Village in the Kamuli District, Uganda

Busobya is a village in the Kamuli District of Uganda. In June 2005 it was announced that its Bugulumbya Secondary School was to become the first Nepad e-school.

== Location and administration ==
Busobya is administered under Bugulumbya Parish and Bugulumbya Sub-county in Buzaaya County (Kamuli District).

== Population ==
The Uganda Bureau of Statistics (2014 census tables) reports the following totals for the administrative areas where Busobya is located: Bugulumbya Parish: 8,413 people (2014).
Bugulumbya Sub-county: 36,281 people (2014). Kamuli District: 486,319 people (2014).

== Education and ICT ==
Busobya is associated with Bugulumbya Secondary School, which was selected as Uganda’s first NEPAD e-school during the NEPAD e-Schools initiative demonstration phase.

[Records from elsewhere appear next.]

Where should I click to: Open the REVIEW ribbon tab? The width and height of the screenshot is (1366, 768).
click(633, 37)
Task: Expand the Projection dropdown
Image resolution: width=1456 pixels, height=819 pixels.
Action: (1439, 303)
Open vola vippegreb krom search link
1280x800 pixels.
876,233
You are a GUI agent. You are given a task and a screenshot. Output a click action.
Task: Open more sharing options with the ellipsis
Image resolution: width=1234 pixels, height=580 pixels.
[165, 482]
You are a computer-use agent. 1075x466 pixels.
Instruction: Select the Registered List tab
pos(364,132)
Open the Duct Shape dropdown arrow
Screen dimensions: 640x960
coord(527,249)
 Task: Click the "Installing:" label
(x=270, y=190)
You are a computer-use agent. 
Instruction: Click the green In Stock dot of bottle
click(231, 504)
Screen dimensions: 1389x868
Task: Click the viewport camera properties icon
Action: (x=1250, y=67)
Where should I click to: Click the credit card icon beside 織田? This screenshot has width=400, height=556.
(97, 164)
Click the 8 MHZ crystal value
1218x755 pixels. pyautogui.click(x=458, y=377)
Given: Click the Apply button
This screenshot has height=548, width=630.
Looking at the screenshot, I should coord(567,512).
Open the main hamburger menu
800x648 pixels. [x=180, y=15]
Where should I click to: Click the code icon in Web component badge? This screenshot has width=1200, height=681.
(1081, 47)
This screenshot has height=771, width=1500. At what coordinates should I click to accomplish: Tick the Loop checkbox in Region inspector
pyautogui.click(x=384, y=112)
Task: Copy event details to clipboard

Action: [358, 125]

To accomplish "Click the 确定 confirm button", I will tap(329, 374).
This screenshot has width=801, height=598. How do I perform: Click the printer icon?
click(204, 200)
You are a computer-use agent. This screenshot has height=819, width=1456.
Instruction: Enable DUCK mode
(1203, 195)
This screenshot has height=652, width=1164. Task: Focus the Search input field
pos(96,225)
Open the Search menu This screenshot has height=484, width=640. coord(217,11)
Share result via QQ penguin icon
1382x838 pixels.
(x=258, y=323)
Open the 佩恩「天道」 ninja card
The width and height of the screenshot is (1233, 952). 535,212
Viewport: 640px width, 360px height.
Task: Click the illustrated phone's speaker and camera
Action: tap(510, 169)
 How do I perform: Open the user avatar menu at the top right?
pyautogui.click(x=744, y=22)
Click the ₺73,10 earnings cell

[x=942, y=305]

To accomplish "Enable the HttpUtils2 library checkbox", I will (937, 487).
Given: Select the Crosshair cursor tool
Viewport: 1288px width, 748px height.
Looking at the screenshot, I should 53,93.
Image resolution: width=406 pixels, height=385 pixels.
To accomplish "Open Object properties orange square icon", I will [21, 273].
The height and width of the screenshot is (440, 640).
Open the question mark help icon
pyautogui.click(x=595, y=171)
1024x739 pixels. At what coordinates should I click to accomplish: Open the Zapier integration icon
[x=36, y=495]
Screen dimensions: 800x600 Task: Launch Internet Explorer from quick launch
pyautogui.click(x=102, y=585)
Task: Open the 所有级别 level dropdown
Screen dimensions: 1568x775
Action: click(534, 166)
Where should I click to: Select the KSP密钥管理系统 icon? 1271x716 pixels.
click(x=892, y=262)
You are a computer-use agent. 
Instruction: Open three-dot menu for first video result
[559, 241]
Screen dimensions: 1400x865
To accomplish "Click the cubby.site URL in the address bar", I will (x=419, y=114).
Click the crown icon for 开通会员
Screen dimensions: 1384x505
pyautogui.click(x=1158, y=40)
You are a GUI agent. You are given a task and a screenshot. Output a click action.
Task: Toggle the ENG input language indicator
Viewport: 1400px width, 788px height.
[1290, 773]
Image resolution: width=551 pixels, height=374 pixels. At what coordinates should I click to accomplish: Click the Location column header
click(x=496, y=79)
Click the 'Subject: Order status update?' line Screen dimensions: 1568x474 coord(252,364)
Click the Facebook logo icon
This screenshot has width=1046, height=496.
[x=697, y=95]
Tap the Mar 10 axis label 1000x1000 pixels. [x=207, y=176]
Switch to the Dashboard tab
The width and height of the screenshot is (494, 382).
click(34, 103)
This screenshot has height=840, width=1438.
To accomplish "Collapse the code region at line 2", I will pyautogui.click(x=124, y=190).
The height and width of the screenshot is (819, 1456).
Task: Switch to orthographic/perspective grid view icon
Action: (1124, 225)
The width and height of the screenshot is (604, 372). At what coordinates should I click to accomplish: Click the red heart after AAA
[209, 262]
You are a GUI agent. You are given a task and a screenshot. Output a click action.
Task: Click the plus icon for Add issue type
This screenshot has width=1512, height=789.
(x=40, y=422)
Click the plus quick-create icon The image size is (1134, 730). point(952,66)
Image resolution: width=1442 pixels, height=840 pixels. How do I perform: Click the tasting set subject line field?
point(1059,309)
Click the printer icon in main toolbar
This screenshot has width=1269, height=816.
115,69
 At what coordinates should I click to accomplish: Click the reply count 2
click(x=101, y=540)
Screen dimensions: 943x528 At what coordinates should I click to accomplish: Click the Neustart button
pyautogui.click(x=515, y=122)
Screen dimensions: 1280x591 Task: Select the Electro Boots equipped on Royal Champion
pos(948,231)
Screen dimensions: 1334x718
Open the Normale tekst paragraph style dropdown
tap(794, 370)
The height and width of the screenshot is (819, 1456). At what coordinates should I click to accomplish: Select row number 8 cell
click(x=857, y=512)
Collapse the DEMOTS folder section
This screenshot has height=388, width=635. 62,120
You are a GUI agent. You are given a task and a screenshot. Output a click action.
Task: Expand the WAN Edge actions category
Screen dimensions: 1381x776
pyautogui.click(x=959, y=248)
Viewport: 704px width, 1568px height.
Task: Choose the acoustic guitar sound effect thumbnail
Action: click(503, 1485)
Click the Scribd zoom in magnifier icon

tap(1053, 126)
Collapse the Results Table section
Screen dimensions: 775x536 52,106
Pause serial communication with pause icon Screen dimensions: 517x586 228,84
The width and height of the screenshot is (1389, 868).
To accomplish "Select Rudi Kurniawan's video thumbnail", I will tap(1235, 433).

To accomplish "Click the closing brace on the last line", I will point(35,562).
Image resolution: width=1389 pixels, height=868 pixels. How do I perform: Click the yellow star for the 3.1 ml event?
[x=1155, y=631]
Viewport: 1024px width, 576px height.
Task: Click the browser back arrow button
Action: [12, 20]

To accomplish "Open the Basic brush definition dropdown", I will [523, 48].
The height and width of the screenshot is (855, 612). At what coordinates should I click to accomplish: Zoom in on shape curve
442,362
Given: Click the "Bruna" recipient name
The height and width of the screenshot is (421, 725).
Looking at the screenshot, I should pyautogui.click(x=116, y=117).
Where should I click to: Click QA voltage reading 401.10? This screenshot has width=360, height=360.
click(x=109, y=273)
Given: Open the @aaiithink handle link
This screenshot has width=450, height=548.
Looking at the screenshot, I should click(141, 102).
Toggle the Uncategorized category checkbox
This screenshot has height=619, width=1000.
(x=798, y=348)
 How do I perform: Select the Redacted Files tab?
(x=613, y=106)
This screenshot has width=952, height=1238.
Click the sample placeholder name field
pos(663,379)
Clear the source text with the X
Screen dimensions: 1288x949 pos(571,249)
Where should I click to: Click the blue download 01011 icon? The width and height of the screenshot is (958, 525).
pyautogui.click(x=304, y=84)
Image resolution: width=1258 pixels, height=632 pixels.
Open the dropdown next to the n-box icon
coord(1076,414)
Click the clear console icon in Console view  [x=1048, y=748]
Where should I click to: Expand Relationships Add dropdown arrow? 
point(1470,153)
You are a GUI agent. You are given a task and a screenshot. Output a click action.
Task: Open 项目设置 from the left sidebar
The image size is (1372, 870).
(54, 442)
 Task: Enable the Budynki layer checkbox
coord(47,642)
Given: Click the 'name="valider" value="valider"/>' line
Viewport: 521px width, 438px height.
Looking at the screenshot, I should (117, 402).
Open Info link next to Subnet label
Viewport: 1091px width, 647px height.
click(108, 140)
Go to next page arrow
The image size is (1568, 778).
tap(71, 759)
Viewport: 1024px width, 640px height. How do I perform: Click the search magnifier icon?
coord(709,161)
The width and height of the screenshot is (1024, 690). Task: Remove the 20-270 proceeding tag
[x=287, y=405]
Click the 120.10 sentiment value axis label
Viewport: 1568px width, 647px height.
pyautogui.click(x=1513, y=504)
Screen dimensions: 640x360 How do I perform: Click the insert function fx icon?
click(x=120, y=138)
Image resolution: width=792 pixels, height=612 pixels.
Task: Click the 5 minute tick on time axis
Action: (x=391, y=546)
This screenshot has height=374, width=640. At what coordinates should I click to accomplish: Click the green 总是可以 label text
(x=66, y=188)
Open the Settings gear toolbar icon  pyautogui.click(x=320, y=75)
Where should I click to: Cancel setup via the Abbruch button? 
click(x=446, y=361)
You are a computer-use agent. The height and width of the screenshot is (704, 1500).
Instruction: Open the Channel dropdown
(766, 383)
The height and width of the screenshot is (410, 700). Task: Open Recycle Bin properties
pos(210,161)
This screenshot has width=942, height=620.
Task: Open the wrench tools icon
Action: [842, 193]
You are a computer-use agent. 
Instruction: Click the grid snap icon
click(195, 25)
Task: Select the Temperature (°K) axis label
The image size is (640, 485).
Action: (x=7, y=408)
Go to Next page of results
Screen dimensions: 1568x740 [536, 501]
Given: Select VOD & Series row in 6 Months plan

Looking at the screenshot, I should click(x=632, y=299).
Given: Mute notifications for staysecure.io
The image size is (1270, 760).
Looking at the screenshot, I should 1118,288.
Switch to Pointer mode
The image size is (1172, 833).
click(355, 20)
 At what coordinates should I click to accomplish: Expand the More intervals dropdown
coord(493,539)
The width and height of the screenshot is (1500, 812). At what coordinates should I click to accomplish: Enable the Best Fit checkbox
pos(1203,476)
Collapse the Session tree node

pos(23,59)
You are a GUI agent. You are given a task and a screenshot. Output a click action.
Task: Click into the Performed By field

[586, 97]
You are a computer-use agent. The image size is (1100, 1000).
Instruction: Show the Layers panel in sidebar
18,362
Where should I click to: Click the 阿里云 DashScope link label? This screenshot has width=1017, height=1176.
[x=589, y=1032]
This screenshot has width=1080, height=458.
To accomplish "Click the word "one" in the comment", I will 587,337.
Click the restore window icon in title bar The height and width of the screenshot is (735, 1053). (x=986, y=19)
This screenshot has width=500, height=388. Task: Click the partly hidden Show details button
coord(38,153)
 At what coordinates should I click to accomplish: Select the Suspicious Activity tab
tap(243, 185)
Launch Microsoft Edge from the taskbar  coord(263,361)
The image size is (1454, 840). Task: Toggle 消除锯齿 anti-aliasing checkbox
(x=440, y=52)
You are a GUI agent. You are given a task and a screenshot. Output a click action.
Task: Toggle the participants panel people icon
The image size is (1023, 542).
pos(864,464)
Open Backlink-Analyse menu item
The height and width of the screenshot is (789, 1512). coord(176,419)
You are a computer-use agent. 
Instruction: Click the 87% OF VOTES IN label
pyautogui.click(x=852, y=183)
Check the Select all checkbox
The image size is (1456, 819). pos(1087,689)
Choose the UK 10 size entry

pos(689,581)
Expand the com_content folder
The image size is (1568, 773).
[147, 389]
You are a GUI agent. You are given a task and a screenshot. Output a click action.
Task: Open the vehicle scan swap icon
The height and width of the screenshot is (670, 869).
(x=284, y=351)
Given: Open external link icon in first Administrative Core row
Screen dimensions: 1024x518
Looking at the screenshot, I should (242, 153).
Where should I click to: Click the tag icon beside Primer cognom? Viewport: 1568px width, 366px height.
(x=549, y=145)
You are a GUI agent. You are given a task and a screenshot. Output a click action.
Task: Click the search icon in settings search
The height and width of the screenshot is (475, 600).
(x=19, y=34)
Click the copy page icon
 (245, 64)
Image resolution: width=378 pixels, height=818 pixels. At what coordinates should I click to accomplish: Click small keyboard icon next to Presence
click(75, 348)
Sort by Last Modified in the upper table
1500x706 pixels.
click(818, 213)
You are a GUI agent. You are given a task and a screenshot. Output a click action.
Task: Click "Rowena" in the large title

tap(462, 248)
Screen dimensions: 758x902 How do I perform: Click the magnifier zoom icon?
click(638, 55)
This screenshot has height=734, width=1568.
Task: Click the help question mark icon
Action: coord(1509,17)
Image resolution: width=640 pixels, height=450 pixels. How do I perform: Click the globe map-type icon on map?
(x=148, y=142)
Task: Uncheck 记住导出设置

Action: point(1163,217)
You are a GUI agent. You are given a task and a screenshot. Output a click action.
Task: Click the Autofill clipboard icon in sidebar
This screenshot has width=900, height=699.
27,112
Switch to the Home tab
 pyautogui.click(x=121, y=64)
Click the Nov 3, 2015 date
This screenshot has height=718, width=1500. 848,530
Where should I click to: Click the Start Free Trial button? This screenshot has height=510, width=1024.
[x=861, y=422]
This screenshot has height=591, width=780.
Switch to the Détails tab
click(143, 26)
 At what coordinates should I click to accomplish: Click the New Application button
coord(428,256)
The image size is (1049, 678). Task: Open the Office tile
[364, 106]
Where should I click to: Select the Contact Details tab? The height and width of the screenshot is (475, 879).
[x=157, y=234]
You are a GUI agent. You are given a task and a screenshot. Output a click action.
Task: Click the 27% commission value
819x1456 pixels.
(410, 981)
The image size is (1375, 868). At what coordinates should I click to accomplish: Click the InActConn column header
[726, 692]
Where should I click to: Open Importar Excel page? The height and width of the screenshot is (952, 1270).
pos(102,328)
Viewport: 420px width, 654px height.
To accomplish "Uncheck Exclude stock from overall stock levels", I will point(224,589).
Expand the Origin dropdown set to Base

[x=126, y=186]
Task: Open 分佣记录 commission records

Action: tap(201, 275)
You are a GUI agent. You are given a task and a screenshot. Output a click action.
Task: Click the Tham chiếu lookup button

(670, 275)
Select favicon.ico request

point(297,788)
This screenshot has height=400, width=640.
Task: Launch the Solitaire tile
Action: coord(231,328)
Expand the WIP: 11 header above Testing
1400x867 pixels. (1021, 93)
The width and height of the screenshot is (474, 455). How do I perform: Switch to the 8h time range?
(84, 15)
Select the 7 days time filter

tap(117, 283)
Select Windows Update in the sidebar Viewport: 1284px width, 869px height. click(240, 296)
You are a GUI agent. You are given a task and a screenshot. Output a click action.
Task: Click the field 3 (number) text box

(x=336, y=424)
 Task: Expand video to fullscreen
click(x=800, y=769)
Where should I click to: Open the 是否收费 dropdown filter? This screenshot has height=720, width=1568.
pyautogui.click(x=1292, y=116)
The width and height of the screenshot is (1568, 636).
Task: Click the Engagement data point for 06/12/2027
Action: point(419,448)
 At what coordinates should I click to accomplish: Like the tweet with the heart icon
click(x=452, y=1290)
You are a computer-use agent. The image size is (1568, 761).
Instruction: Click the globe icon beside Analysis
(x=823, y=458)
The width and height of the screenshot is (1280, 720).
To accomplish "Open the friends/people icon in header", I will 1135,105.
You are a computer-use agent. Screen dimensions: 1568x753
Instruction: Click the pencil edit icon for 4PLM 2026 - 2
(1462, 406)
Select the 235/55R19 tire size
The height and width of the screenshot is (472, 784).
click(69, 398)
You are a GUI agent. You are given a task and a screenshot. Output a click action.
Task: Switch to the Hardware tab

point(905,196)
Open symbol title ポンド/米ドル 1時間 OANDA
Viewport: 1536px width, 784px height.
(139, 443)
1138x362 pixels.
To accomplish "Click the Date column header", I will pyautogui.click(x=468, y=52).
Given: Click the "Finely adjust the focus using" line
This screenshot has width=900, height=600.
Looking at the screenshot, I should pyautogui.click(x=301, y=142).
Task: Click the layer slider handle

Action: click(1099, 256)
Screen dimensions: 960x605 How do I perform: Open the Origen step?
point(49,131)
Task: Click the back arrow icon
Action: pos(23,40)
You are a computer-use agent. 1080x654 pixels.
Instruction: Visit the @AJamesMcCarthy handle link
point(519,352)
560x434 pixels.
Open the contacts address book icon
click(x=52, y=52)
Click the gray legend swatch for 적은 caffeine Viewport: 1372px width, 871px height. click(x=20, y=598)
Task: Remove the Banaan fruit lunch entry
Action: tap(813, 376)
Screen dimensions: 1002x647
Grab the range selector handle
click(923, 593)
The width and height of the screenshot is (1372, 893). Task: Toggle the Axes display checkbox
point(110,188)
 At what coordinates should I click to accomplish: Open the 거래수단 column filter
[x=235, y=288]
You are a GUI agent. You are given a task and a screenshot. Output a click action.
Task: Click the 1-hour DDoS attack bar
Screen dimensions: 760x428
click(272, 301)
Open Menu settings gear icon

A UN Africa Renewal report described Bugulumbya Secondary School as the first institution to receive computers under the NEPAD e-school initiative in July 2005, noting upgrades that supported ICT access in a rural setting, including electricity supply arrangements and connectivity for learning.

A World Bank public report on the NEPAD e-Schools Demonstration Project lists Bugulumbya Secondary School as a launch school for Uganda under the project’s country and school assignments.